The conversation turned to burial customs. “Strange things they do,” Fr. Alberto said, back in high spirits. “They mummify the bodies in smoke. They keep them a long time—up to twenty days if they are rich. They kill animals to eat every day the body is kept. It is very expensive.” He admitted, a bit embarrassed, that he had never actually attended a native burial.

“Of course, headhunting is a thing of the past?” I suggested.
Fr. Alberto erupted in laughter, gesturing toward Fr. Francis. “Ask him! He ran away, you know. He ran away!”
Fr. Francis spoke enigmatically. “It was the uncle of my cousin. He was killed.”
“They made him sit in the circle,” Fr. Alberto giggled.
Fr. Francis retook the story. “He was killed, so my family had to revenge him. That was the duty of the men.”
“He was only fifteen,” Fr. Alberto expostulated. “They make all the men of the family sit in a circle, then they cut the head off a chicken. It jumps around, and whoever it stops in front of must carry out the revenge. He must take the head of the other man. The chicken stopped in front of Francis—but he ran away.”
“My two brothers were also in the circle,” Fr. Francis added softly.
I asked if the killer had been punished. Fr. Francis noted the man was in jail, but added, “It makes no difference to the revenge of the family. They still must take revenge on him or his kin.” His voice was quiet, devoid of remorse or anger. “There will be a head for a head.”
“He ran away to a convent that time,” Fr. Alberto explained. “And now he’s a priest. Our hope is with the young people. They go away to the lowlands; they don’t want the old ways anymore.” He leaned forward, though I couldn’t tell if he viewed this modern disobedience as a good or bad omen.
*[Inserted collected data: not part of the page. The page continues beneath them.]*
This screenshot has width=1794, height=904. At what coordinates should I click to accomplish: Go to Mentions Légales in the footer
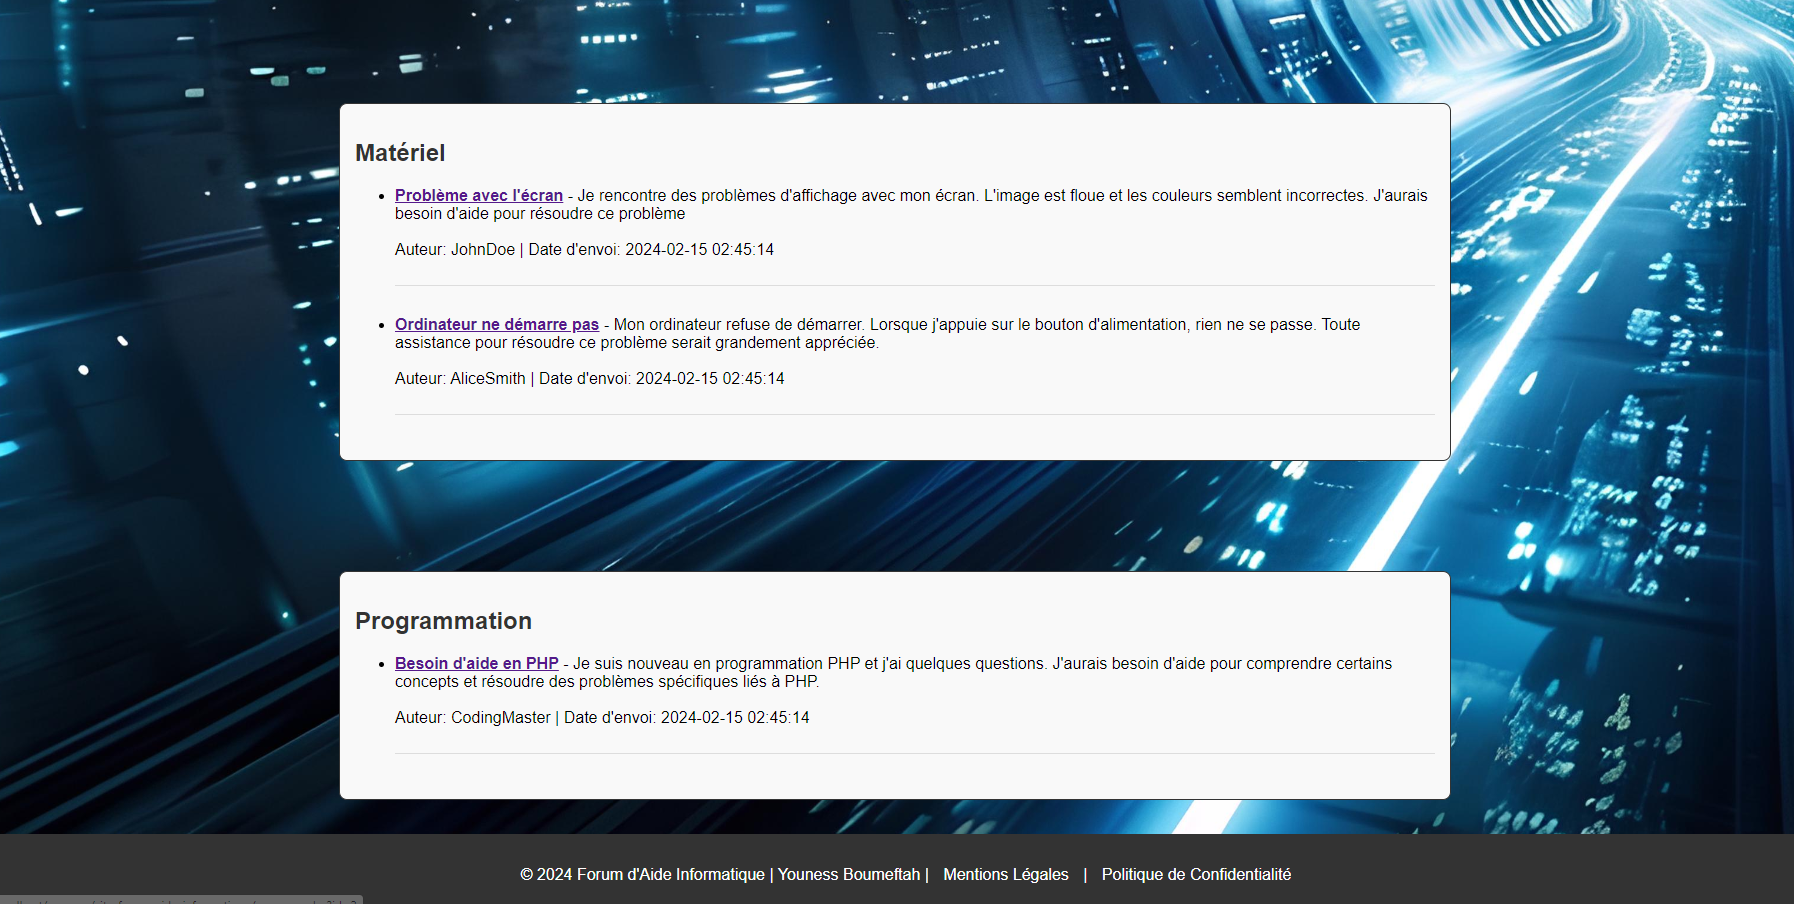[1005, 875]
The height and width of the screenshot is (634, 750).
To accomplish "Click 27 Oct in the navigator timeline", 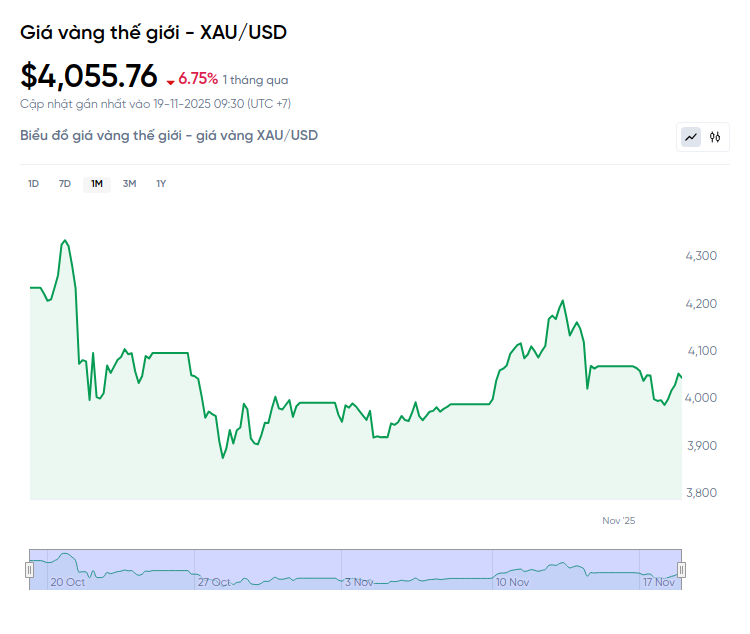I will pos(214,581).
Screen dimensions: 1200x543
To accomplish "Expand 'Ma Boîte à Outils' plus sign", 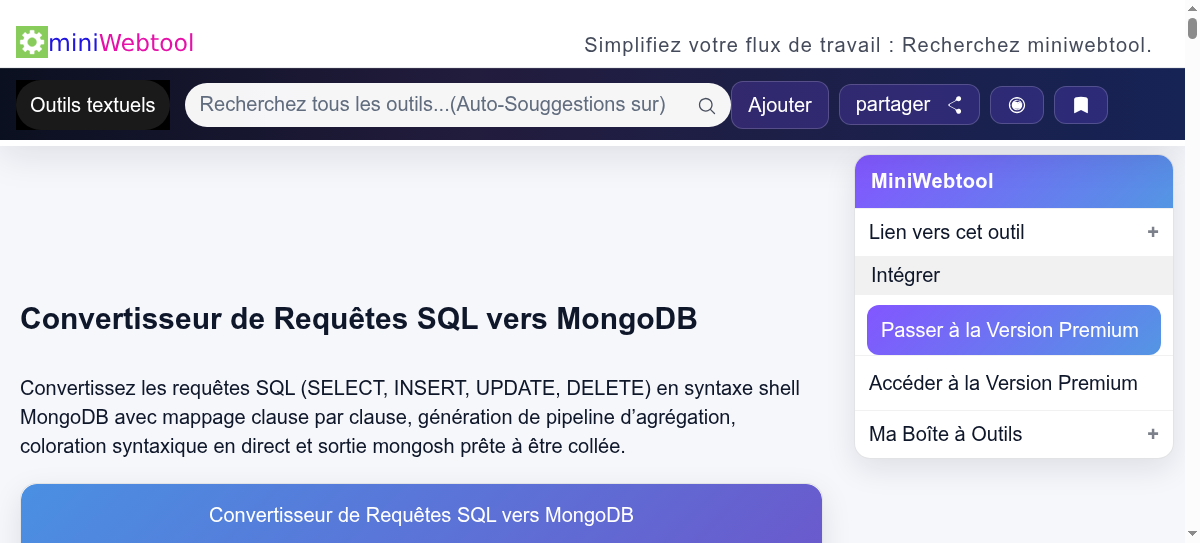I will [x=1152, y=434].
I thanked him and wandered back, balancing on the narrow mud-walls of the terraced paddy fields. I felt like the two priests: balancing between two worlds. In the village, army patrols were heading out to protect road-building machinery from angry locals. The road, bringing modern ideas from the lowlands, was meeting stiff resistance in the heart of the mountains of Luzon.